= Hampus Lindwall =

Swedish organist

Hampus Lindwall (born 1976 in Stockholm, Sweden) is a Swedish organist, composer, and improviser known for his work in contemporary, experimental, and electronic music, often in relation to the organ. Since 2005, he has been titular organist at the Church of Saint-Esprit in Paris.

== Life and work ==
Lindwall grew up in Stockholm in a musical family and began his musical career in the 1990s as a guitarist in rock, metal, and jazz bands. He later turned to keyboard instruments and the organ. He studied at the Royal College of Music in Stockholm, where his teachers included Torvald Torén and Anders Bondeman. From 2002, he continued his studies in France at the Conservatoire de Saint-Maur-des-Fossés and the Conservatoire National Supérieur de Musique in Lyon, where he studied with Eric Lebrun, Pierre Pincemaille, and Loïc Mallié. He also studied privately with Rolande Falcinelli.
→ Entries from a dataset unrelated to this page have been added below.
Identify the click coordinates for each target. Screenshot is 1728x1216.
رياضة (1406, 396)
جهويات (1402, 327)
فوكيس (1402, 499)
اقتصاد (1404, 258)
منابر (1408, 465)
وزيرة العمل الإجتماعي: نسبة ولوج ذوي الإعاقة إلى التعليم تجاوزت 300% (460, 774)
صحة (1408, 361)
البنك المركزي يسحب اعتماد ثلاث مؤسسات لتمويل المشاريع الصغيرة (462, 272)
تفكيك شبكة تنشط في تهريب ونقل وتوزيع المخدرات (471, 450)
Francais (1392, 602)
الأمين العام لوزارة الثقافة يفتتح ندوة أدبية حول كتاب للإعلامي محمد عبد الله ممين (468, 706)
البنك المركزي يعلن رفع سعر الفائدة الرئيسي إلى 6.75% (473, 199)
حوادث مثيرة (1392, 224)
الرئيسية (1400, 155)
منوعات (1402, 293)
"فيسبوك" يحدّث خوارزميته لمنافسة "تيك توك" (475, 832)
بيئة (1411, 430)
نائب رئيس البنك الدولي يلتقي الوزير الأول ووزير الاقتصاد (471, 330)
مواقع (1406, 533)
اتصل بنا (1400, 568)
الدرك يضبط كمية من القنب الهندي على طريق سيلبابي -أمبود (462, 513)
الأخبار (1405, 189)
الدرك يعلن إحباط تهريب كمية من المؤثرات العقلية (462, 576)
He has performed at institutions and festivals including the Philharmonie de Paris and the Festival d’Automne in Paris, where he has premiered works by composers such as Raphaël Cendo and Édith Canat de Chizy, and collaborated with artists including Stephen O’Malley.

He has premiered works by contemporary composers including Noriko Baba in recordings made at Radio France.

== Recordings ==
He has released recordings on labels including Ligia Digital, Clean Feed Records, Firework Editions, Matière-Mémoire, SUPERPANG, and Blank Forms.

His 2021 album Lost and Found, released on the label Matière-Mémoire, was described by Boomkat as featuring “virtuosic acid solos” performed on a Roland TB-303.

His 2025 album Brace for Impact was reviewed in The Wire, where Lucy Thraves described its organ writing as “dense, virtuosic, angular and involved” and noted its emphasis on compositional system-building and in The Quietus, which highlighted its exploration of the organ’s “textures and resonances” and its use of syncopated, off-kilter rhythms and dissonance.